> WHAT IS REQUIRED: Pick out and copy every line in the listing below that contains the string "pixels". Case counts.

> DATASET RECORDS:
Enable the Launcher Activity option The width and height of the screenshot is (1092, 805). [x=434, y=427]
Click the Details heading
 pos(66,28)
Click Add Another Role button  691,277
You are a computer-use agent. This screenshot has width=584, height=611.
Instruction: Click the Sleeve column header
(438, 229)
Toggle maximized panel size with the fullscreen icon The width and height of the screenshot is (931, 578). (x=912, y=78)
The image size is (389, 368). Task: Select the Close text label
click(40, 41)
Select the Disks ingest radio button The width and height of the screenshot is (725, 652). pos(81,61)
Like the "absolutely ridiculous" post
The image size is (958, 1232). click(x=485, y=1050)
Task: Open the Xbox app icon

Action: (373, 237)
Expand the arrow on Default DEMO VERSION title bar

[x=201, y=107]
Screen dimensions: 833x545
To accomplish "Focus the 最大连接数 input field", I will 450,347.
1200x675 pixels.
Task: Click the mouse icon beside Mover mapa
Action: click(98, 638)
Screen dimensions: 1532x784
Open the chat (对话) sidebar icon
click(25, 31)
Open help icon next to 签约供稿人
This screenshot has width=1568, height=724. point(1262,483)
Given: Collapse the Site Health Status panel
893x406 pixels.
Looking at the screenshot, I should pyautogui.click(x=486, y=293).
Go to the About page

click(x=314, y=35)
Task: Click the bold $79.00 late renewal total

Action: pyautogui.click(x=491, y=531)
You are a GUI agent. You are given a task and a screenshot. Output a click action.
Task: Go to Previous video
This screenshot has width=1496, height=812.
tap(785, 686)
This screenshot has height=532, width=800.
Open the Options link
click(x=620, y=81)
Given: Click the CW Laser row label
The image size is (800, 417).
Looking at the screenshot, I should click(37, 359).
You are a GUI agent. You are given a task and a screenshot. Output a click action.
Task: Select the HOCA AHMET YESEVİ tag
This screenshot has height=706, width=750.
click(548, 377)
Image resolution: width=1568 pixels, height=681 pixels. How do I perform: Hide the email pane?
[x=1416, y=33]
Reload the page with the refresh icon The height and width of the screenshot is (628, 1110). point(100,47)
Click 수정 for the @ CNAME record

> ANSWER TO THIS EXERCISE:
1200x675 pixels.
893x406 pixels.
Image resolution: width=1568 pixels, height=681 pixels. How do I perform: Hide the email pane?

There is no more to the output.